**TESTO CITATO:**
..............................
In mente, dopo tanti mesi piegato su una sceneggiatura, in cui come nelle scatole cinesi, ad ogni porta aperta corrispondeva una barriera omologa, mi sono rimaste le immagini. Fotografie indelebili. Mentre la discesa non conosceva freno, Diego emigrò a Cuba.

Nell’avventura all’ombra di Fidel Castro lo seguì un factotum italiano che in patria, a migliaia di chilometri dall’isola, possedeva un paio di ristoranti.

Il suo sosia. Grasso, perduto, devoto. Era il suo doppio, l’alterego che in quel viaggio disperato e finale, Diego aveva voluto al proprio fianco.
..............................
**CONSEGNE:**
A: Riporti il passo del brano a partire da "In mente, dopo" e proseguendo fino a "emigrò a Cuba.", cambiando "Fotografie" in "Istantanee".
B: Stabilisca se ciascuna affermazione concorda con il brano, rispondendo sì o no e citando le parole decisive: (i) Diego emigrò a Cuba; (ii) i ristoranti del factotum italiano si trovavano sull'isola; (iii) il factotum viene descritto come magro.
L'elenco riportato di seguito non è necessario per lo svolgimento.

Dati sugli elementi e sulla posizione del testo
..............................
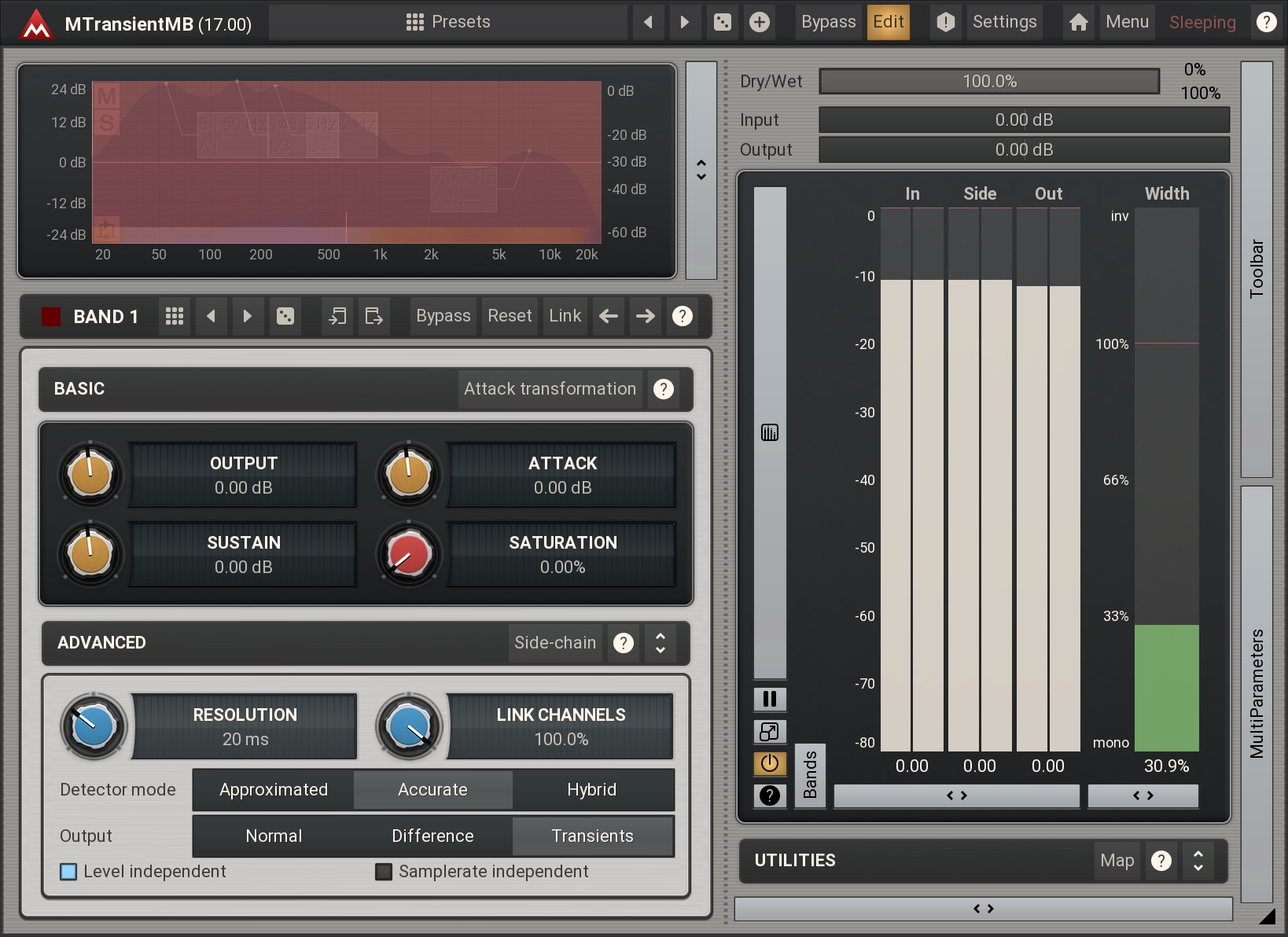1288x937 pixels.
Task: Select Hybrid detector mode
Action: pos(592,789)

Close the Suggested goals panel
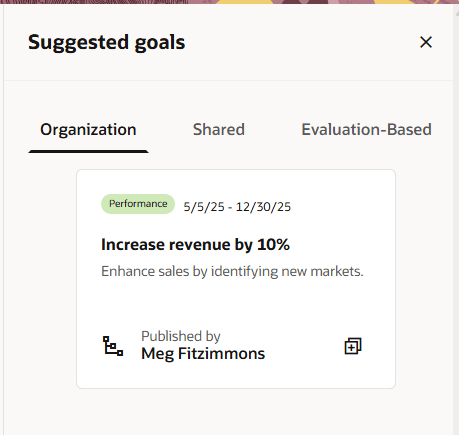pos(426,42)
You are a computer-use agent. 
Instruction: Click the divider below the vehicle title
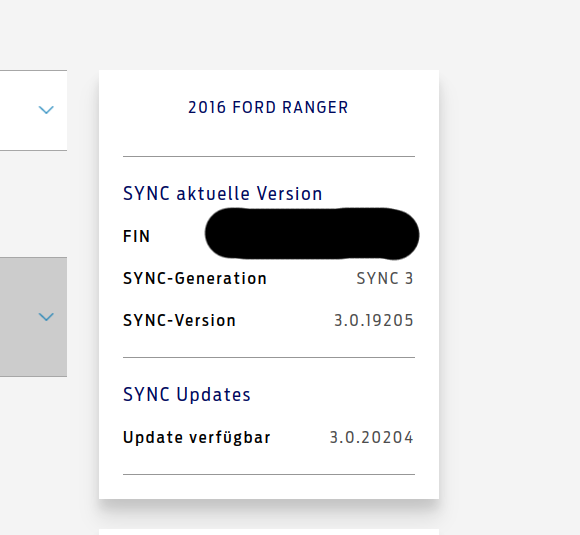point(269,157)
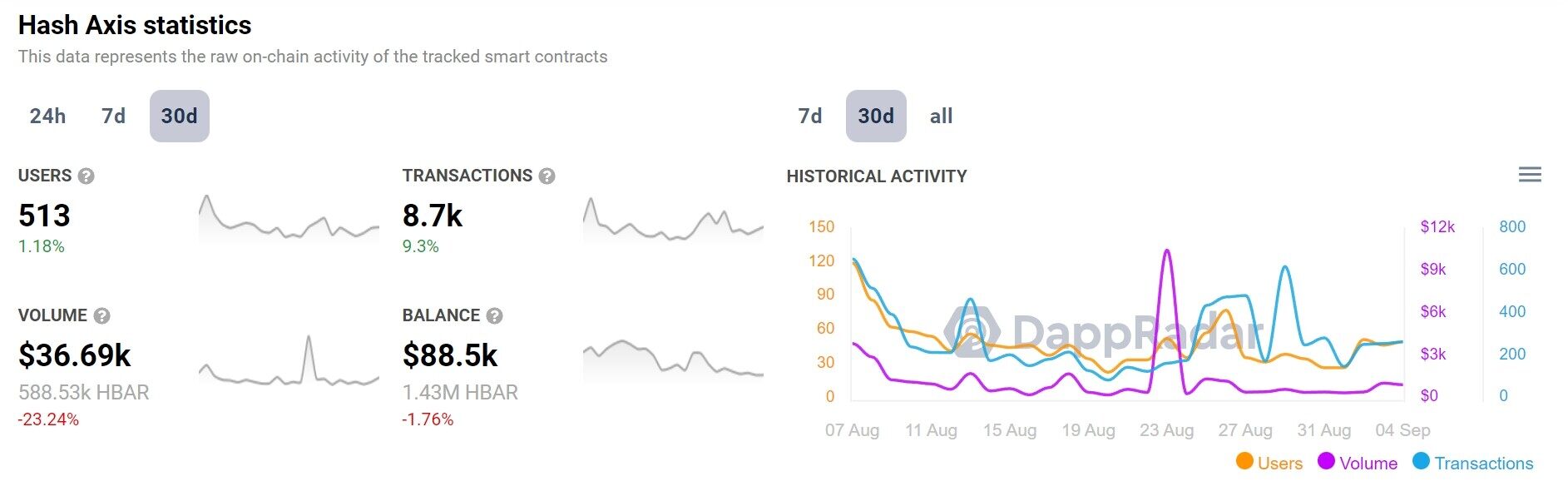
Task: Toggle Transactions series via legend label
Action: point(1483,464)
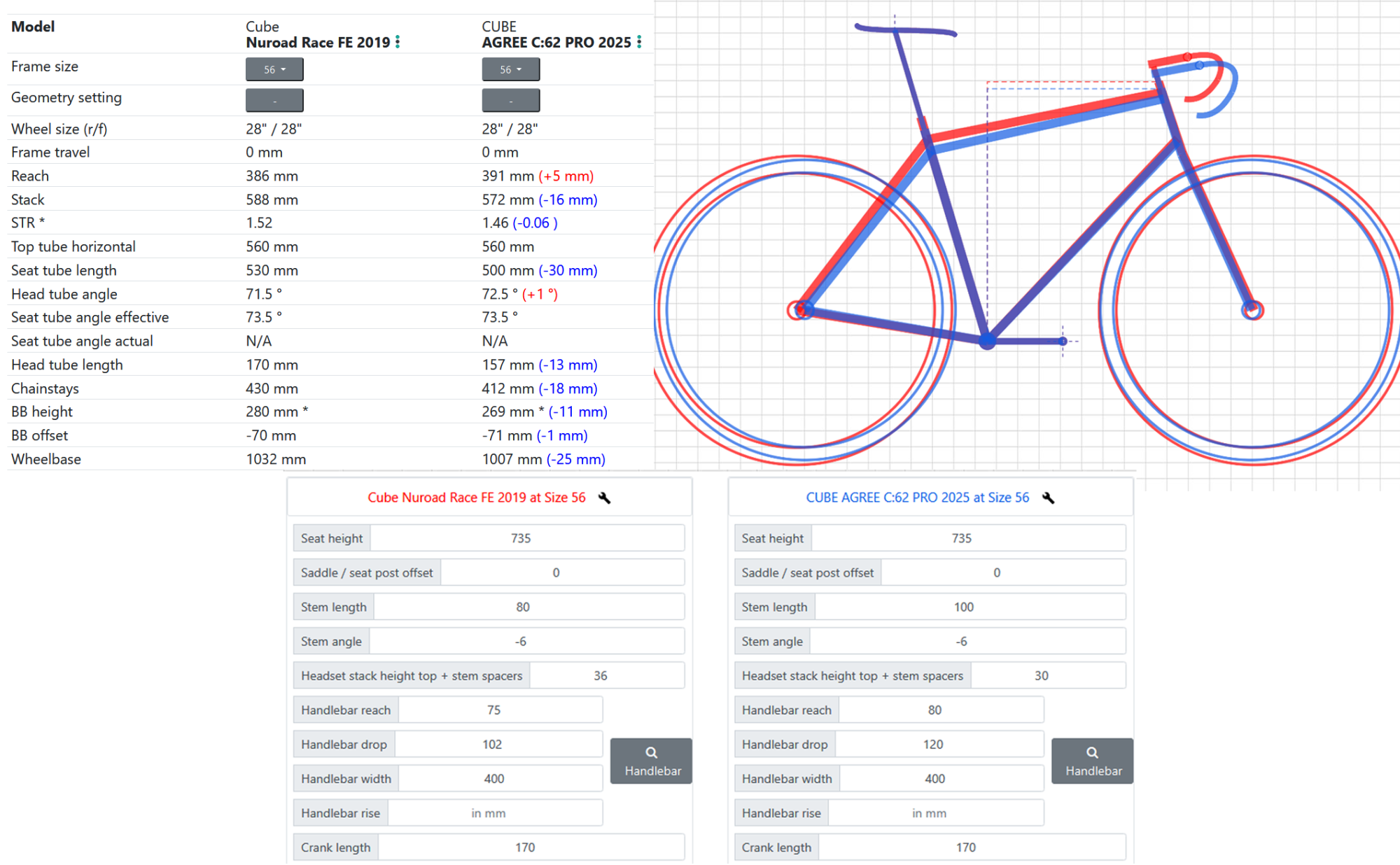Click the red bike's Handlebar search button
1400x865 pixels.
click(651, 761)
..............................
**SOLUZIONI COMPLETE:**
A:
In mente, dopo tanti mesi piegato su una sceneggiatura, in cui come nelle scatole cinesi, ad ogni porta aperta corrispondeva una barriera omologa, mi sono rimaste le immagini. Istantanee indelebili. Mentre la discesa non conosceva freno, Diego emigrò a Cuba.

B:
(i) Sì: "Diego emigrò a Cuba".
(ii) No: "in patria, a migliaia di chilometri dall’isola, possedeva un paio di ristoranti".
(iii) No: "Grasso, perduto, devoto".